[Recorded information]

::::::::::

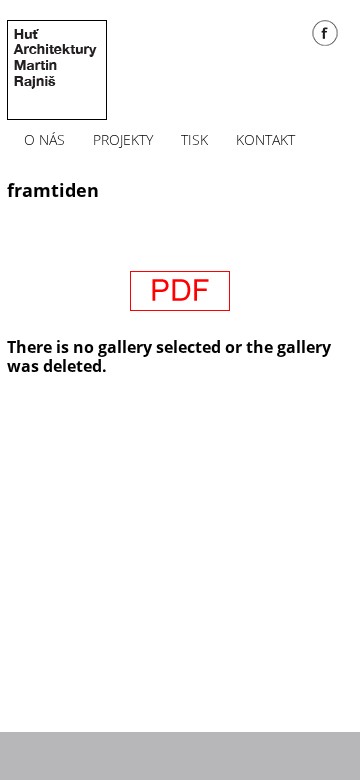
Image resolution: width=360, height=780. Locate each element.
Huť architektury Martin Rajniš (57, 70)
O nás (44, 140)
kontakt (265, 140)
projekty (123, 140)
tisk (194, 140)
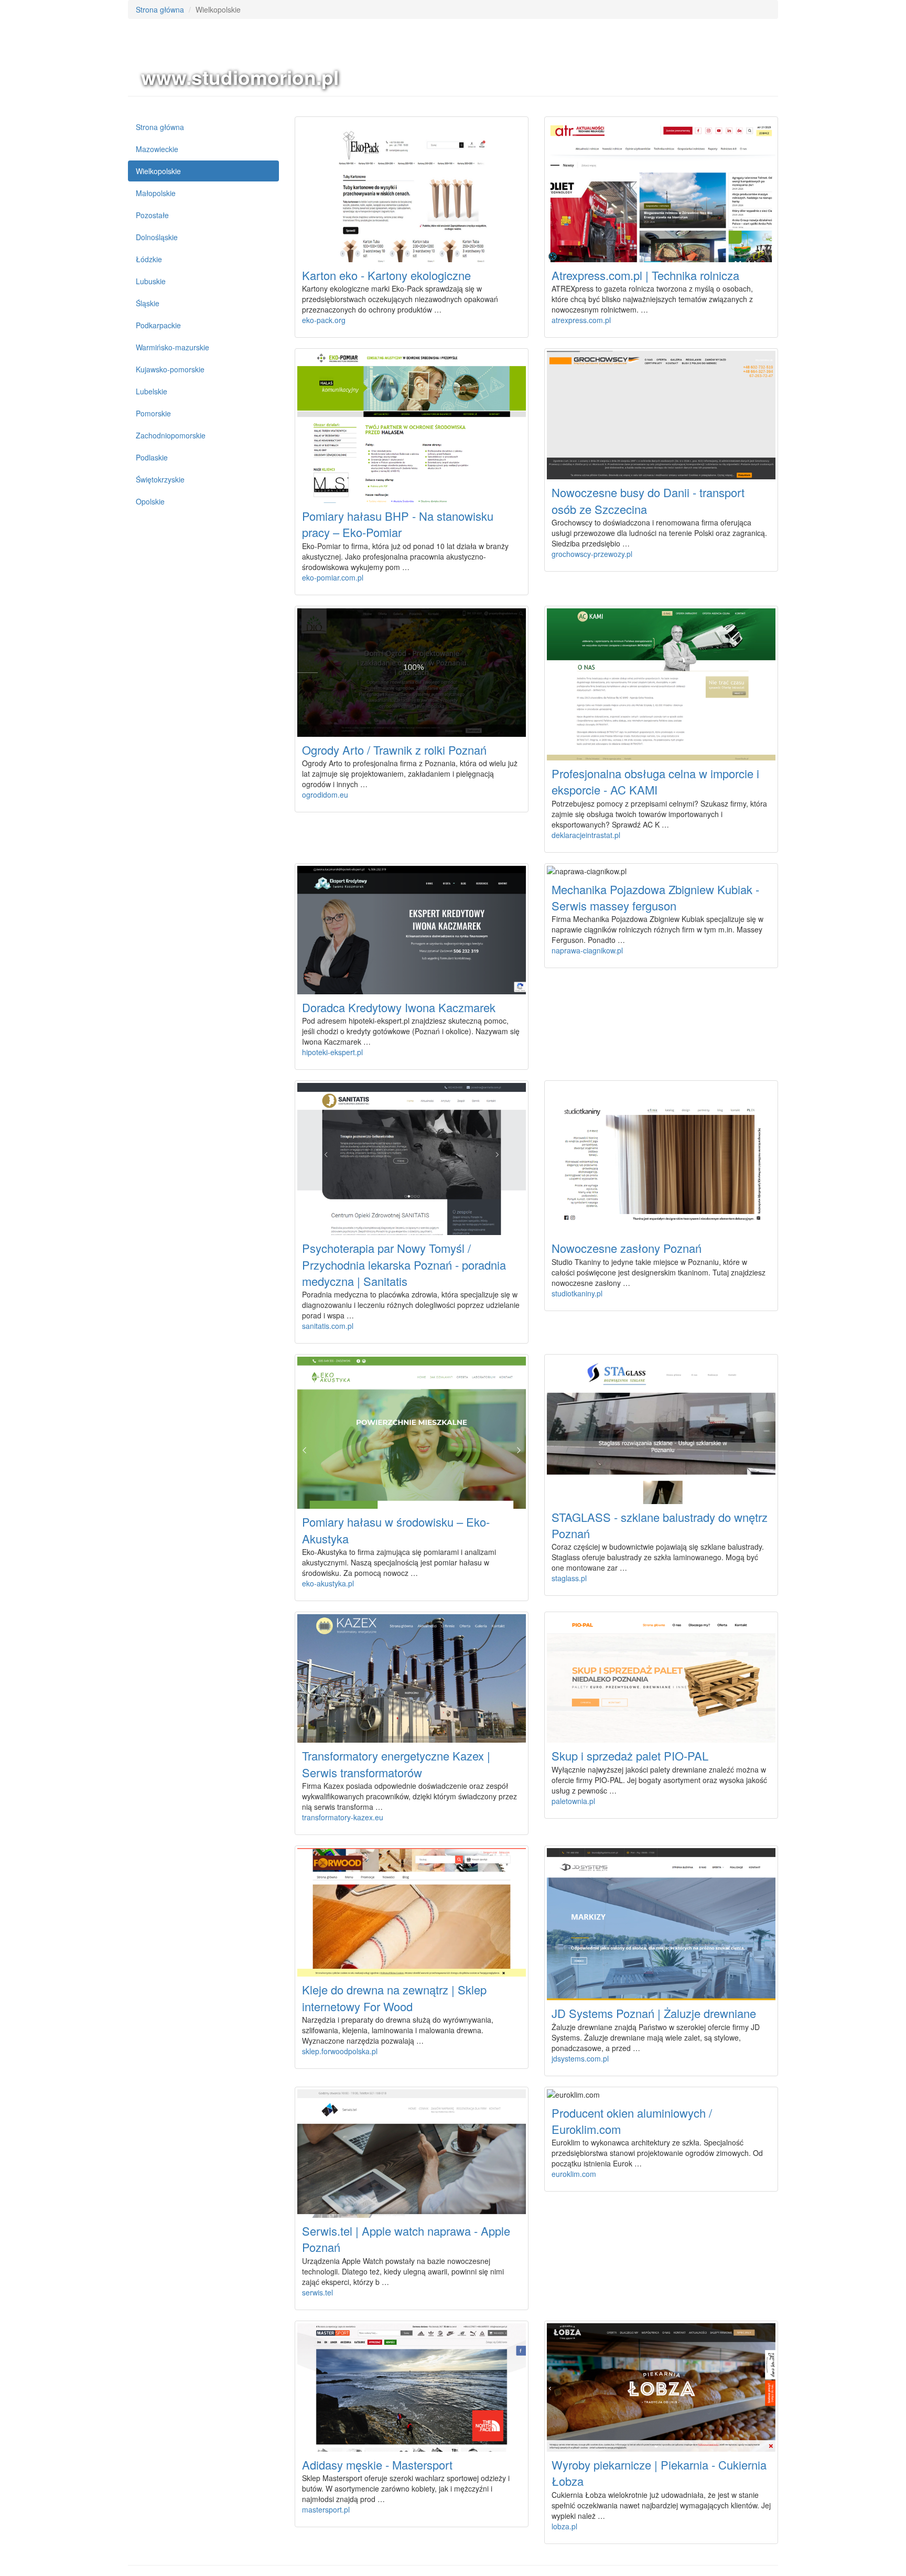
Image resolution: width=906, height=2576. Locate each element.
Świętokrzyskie (160, 479)
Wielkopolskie (158, 171)
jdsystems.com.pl (580, 2058)
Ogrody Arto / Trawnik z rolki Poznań (394, 750)
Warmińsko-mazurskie (172, 347)
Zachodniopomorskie (171, 435)
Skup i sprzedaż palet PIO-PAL (630, 1755)
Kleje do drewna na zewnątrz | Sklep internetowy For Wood (394, 1997)
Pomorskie (153, 413)
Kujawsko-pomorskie (170, 369)
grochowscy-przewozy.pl (592, 554)
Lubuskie (151, 281)
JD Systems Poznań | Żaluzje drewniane (654, 2013)
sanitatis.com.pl (327, 1326)
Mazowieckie (157, 149)
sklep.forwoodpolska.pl (340, 2051)
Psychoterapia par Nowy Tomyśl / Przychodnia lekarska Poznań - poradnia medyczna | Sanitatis (404, 1264)
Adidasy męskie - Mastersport (377, 2464)
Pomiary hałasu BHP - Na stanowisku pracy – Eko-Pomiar (397, 524)
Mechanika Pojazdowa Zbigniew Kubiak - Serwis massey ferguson (655, 897)
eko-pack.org (324, 320)
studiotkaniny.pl (577, 1293)
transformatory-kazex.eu (342, 1817)
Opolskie (150, 501)
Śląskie (147, 303)
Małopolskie (156, 193)
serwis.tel (317, 2292)
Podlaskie (152, 457)
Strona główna (160, 9)
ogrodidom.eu (325, 794)
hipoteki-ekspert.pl (332, 1052)
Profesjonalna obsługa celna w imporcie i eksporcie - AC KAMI (655, 781)
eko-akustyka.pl (328, 1583)
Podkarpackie (158, 325)
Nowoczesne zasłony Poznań (627, 1248)
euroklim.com (574, 2174)
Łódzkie (149, 259)
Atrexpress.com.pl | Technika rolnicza (645, 275)
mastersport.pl (326, 2509)
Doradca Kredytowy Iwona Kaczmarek (398, 1007)
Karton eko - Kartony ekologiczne (386, 275)
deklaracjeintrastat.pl (586, 835)
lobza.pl (564, 2526)
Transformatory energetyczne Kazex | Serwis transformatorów (396, 1763)
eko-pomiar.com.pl (332, 577)
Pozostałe (152, 215)
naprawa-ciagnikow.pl (587, 950)
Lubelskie (151, 391)
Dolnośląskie (157, 237)
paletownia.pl (573, 1801)
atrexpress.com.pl (581, 320)
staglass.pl (569, 1578)
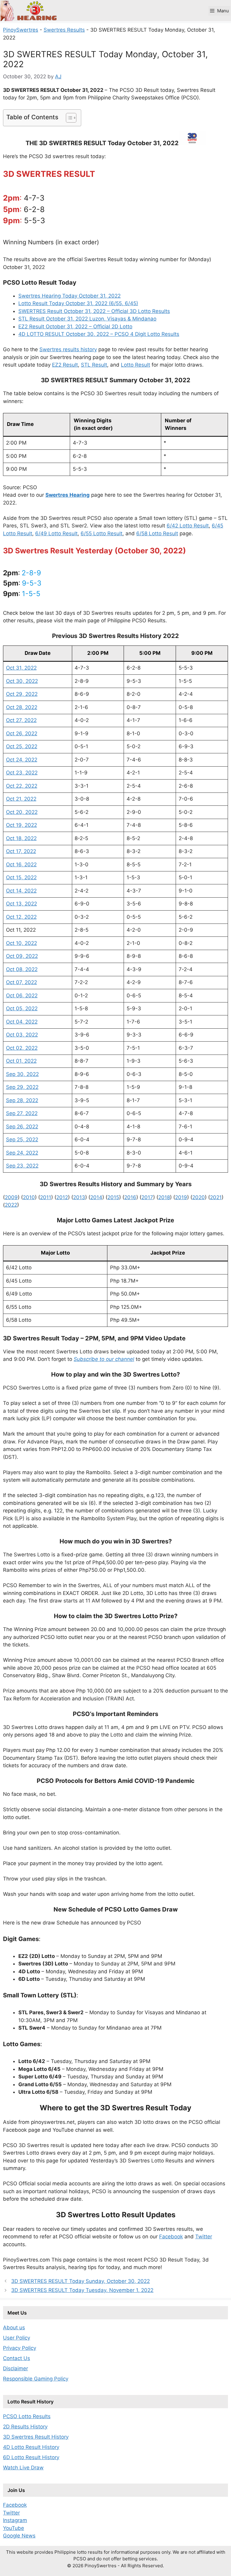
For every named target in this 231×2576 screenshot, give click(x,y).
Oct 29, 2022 (22, 694)
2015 (113, 1197)
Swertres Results (64, 30)
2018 (164, 1197)
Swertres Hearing (67, 495)
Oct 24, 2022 (21, 760)
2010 (29, 1197)
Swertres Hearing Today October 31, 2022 (69, 296)
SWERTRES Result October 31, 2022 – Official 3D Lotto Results (94, 311)
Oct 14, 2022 (21, 891)
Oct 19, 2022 (21, 825)
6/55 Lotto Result (101, 533)
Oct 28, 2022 (21, 707)
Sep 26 (14, 1127)
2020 (198, 1197)
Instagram (15, 2520)
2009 (11, 1197)
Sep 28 (14, 1100)
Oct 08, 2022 (22, 969)
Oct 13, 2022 (21, 904)
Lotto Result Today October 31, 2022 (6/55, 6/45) (78, 303)
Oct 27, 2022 (21, 720)
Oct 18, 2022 (21, 838)
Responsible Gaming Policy (35, 2379)
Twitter (203, 2237)
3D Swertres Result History (36, 2437)
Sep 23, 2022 (22, 1166)
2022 (11, 1205)
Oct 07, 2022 (21, 982)
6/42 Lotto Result (188, 526)
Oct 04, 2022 (22, 1022)
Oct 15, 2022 (21, 877)
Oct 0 (12, 1035)
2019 (181, 1197)
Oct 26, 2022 (21, 733)
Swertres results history (68, 349)
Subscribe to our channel (104, 1359)
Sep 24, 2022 (22, 1153)
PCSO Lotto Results (27, 2416)
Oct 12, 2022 (21, 917)
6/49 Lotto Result (56, 533)
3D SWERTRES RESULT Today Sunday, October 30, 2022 (80, 2281)
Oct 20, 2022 (22, 812)
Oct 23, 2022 (22, 773)
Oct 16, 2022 (21, 864)
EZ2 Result (65, 365)
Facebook (171, 2237)
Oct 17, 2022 (21, 851)
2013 (79, 1197)
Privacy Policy (19, 2348)
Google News (19, 2536)
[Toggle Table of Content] (68, 118)
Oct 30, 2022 (22, 681)
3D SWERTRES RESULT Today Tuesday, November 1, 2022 (82, 2290)
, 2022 (30, 1035)
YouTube (13, 2528)
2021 (216, 1197)
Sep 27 (14, 1113)
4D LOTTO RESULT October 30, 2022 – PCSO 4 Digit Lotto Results (98, 334)
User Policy (16, 2338)
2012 (62, 1197)
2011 (45, 1197)
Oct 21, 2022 (21, 799)
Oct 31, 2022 (21, 668)
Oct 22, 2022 (21, 786)
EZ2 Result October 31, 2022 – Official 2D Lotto (75, 327)
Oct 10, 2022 (21, 943)
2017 (147, 1197)
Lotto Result (135, 365)
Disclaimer (15, 2368)
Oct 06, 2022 (22, 996)
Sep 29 (14, 1087)
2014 (96, 1197)
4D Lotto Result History (31, 2447)
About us (14, 2327)
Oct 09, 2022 (22, 956)
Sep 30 (14, 1074)
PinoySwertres (20, 30)
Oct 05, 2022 (22, 1008)
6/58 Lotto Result (157, 533)
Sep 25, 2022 (22, 1139)
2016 (130, 1197)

::::::::::

Return the records exactly as they stand, and drop every picture.

[Response below]
Image resolution: width=360, height=780. Locate each element.
Huť architektury Martin Rajniš (57, 70)
O nás (44, 140)
kontakt (265, 140)
projekty (123, 140)
tisk (194, 140)
Image resolution: width=906, height=2576. Locate each element.
Świętokrzyskie (160, 479)
Wielkopolskie (158, 171)
jdsystems.com.pl (580, 2058)
Ogrody Arto / Trawnik z rolki Poznań (394, 750)
Warmińsko-mazurskie (172, 347)
Zachodniopomorskie (171, 435)
Skup i sprzedaż palet PIO-PAL (630, 1755)
Kleje do drewna na zewnątrz | Sklep internetowy For Wood (394, 1997)
Pomorskie (153, 413)
Kujawsko-pomorskie (170, 369)
grochowscy-przewozy.pl (592, 554)
Lubuskie (151, 281)
JD Systems Poznań | Żaluzje drewniane (654, 2013)
sanitatis.com.pl (327, 1326)
Mazowieckie (157, 149)
sklep.forwoodpolska.pl (340, 2051)
Psychoterapia par Nowy Tomyśl / Przychodnia lekarska Poznań - poradnia medyczna | Sanitatis (404, 1264)
Adidasy męskie - Mastersport (377, 2464)
Pomiary hałasu BHP - Na stanowisku pracy – Eko-Pomiar (397, 524)
Mechanika Pojazdowa Zbigniew Kubiak - Serwis massey ferguson (655, 897)
eko-pack.org (324, 320)
studiotkaniny.pl (577, 1293)
transformatory-kazex.eu (342, 1817)
Opolskie (150, 501)
Śląskie (147, 303)
Małopolskie (156, 193)
serwis.tel (317, 2292)
Podlaskie (152, 457)
Strona główna (160, 9)
ogrodidom.eu (325, 794)
hipoteki-ekspert.pl (332, 1052)
Profesjonalna obsługa celna w imporcie i eksporcie - AC KAMI (655, 781)
eko-akustyka.pl (328, 1583)
Podkarpackie (158, 325)
Nowoczesne zasłony Poznań (627, 1248)
euroklim.com (574, 2174)
Łódzkie (149, 259)
Atrexpress.com.pl | Technika rolnicza (645, 275)
mastersport.pl (326, 2509)
Doradca Kredytowy Iwona Kaczmarek (398, 1007)
Karton eko - Kartony ekologiczne (386, 275)
deklaracjeintrastat.pl (586, 835)
lobza.pl (564, 2526)
Transformatory energetyczne Kazex | Serwis transformatorów (396, 1763)
eko-pomiar.com.pl (332, 577)
Pozostałe (152, 215)
naprawa-ciagnikow.pl (587, 950)
Lubelskie (151, 391)
Dolnośląskie (157, 237)
paletownia.pl (573, 1801)
atrexpress.com.pl (581, 320)
staglass.pl (569, 1578)
For every named target in this 231×2576 screenshot, give click(x,y).
Oct 29, 2022 (22, 694)
2015 (113, 1197)
Swertres Results (64, 30)
2018 (164, 1197)
Swertres Hearing (67, 495)
Oct 24, 2022 (21, 760)
2010 (29, 1197)
Swertres Hearing Today October 31, 2022 (69, 296)
SWERTRES Result October 31, 2022 – Official 3D Lotto Results (94, 311)
Oct 14, 2022 (21, 891)
Oct 19, 2022 (21, 825)
6/55 Lotto Result (101, 533)
Oct 28, 2022 (21, 707)
Sep 26 (14, 1127)
2020 (198, 1197)
Instagram (15, 2520)
2009 (11, 1197)
Sep 28 (14, 1100)
Oct 08, 2022 (22, 969)
Oct 13, 2022 (21, 904)
Lotto Result Today October 31, 2022 (6/55, 6/45) (78, 303)
Oct 27, 2022 (21, 720)
Oct 18, 2022 (21, 838)
Responsible Gaming Policy (35, 2379)
Twitter (203, 2237)
3D Swertres Result History (36, 2437)
Sep 23, 2022 (22, 1166)
2022 (11, 1205)
Oct 07, 2022 (21, 982)
6/42 Lotto Result (188, 526)
Oct 04, 2022 (22, 1022)
Oct 15, 2022 (21, 877)
Oct 0 (12, 1035)
2019 (181, 1197)
Oct 26, 2022 (21, 733)
Swertres results history (68, 349)
Subscribe to our channel (104, 1359)
Sep 24, 2022 (22, 1153)
PCSO Lotto Results (27, 2416)
Oct 12, 2022 (21, 917)
6/49 Lotto Result (56, 533)
3D SWERTRES RESULT Today Sunday, October 30, 2022 (80, 2281)
Oct 20, 2022 (22, 812)
Oct 23, 2022 (22, 773)
Oct 16, 2022 (21, 864)
EZ2 Result (65, 365)
Facebook (171, 2237)
Oct 17, 2022 (21, 851)
2013 (79, 1197)
Privacy Policy (19, 2348)
Google News (19, 2536)
[Toggle Table of Content] (68, 118)
Oct 30, 2022 (22, 681)
3D SWERTRES RESULT Today Tuesday, November 1, 2022 (82, 2290)
, 2022 (30, 1035)
YouTube (13, 2528)
2021 (216, 1197)
Sep 27 (14, 1113)
4D LOTTO RESULT October 30, 2022 – PCSO 4 Digit Lotto Results (98, 334)
User Policy (16, 2338)
2012 (62, 1197)
2011 (45, 1197)
Oct 21, 2022 (21, 799)
Oct 31, 2022 (21, 668)
Oct 22, 2022 (21, 786)
EZ2 Result October 31, 2022 – Official 2D Lotto (75, 327)
Oct 10, 2022 (21, 943)
2017 (147, 1197)
Lotto Result (135, 365)
Disclaimer (15, 2368)
Oct 06, 2022 (22, 996)
Sep 29 (14, 1087)
2014 (96, 1197)
4D Lotto Result History (31, 2447)
About us (14, 2327)
Oct 09, 2022 (22, 956)
Sep 30 (14, 1074)
PinoySwertres (20, 30)
Oct 05, 2022 (22, 1008)
6/58 Lotto Result (157, 533)
Sep 25, 2022 (22, 1139)
2016 (130, 1197)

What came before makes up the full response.